=== TASK DETAILS ===
Pick up the news report on Chicago families sending their children away from the city's gun violence, continuing from its final sentence.

=== READING PASSAGE ===
------

With just nine days into May, 20 people have been shot and killed and 96 more have been wounded. So far in 2016, 187 people have been shot to death in Chicago.

These totals have some Chicago families worried about the summer, so much that they are making plans for their kids to leave town. Families are even shipping their kids to a relative's house or telling their teenagers to stay at college.

“We are moving, we are getting out of the city, period," said Reushunda Jones, who lost her 16-year-old son in a drive-by shooting this past January.

Antwan McBee was in a car with his brothers near 62nd and Stony Island Avenue when police say someone opened fire and he was struck in the head and the arm. He died several hours later at the hospital.

“It's not a good feeling at all to be kicked out because of the violence. You want your kids to have a stable place,” said Jones.

Some of her friends aren't moving their entire families, just their teenagers. She has a friend whose son goes to college in Indiana.

“She told him, he's not coming home for the summer and there's a lot of them,” said Jones. “I have another friend, her son joined the Navy just to get away from the street violence.”

------

=== EXCERPTED DATA ===
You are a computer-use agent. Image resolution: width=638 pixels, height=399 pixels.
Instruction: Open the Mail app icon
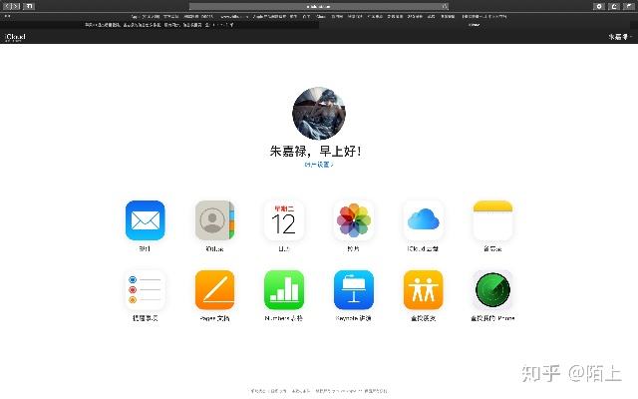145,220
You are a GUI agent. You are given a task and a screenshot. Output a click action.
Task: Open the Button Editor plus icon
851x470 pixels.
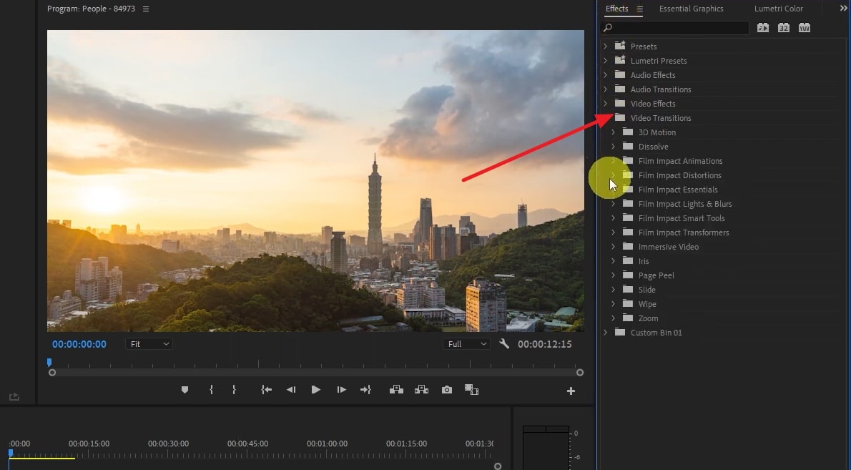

------

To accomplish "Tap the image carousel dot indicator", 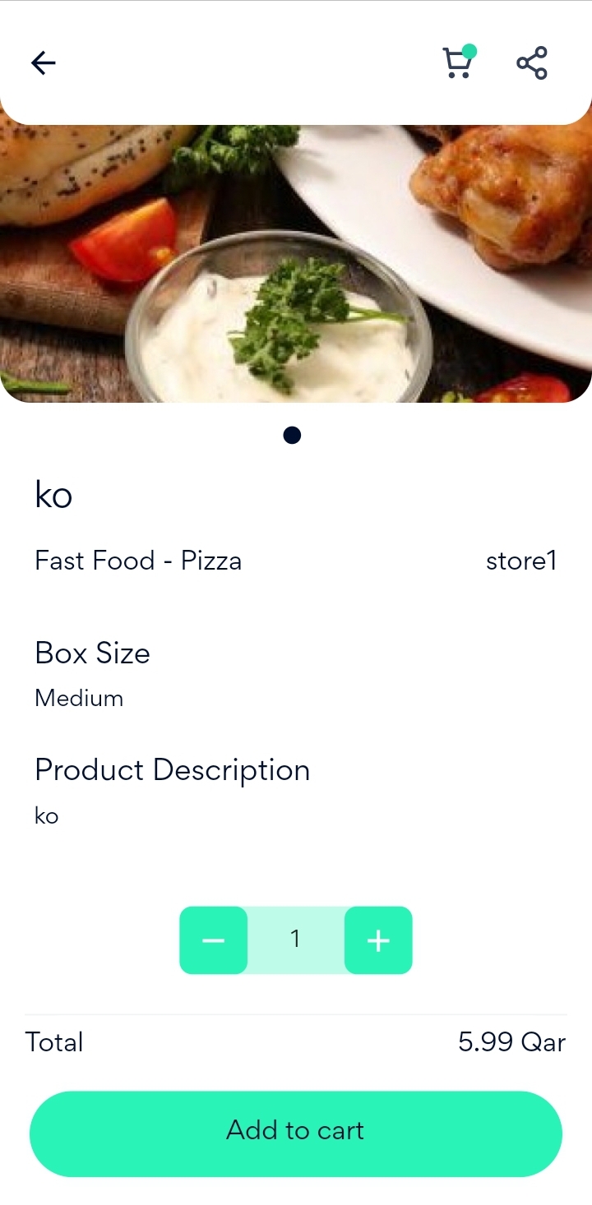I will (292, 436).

------

=== REPLY TO THE TASK ===
In this weekend's 9 homicides, the youngest victim was 16 and the oldest was 58 years old. Jones says it doesn't matter where you live, what you look like or how innocent you are, if you are in the wrong place at the wrong time you could fall victim to gun violence.

“They are not taking no names or nothing, babies, mommies, grandmothers, cat, dog, the whole family,” she said.

Chicago's police Superintendent Eddie Johnson is calling the violent Mother's Day weekend unacceptable. He says this summer is a concern of theirs, but they are making plans district wide.

“All of our deputy chiefs in the areas and our district commanders have put plans in place to address a possible problem with the violence,” said the Superintendent.

He wouldn't go on record with specific plans to battle the gun violence this summer. But at least one district commander said recently that part of their summer plan is to have more officers on foot and on bike.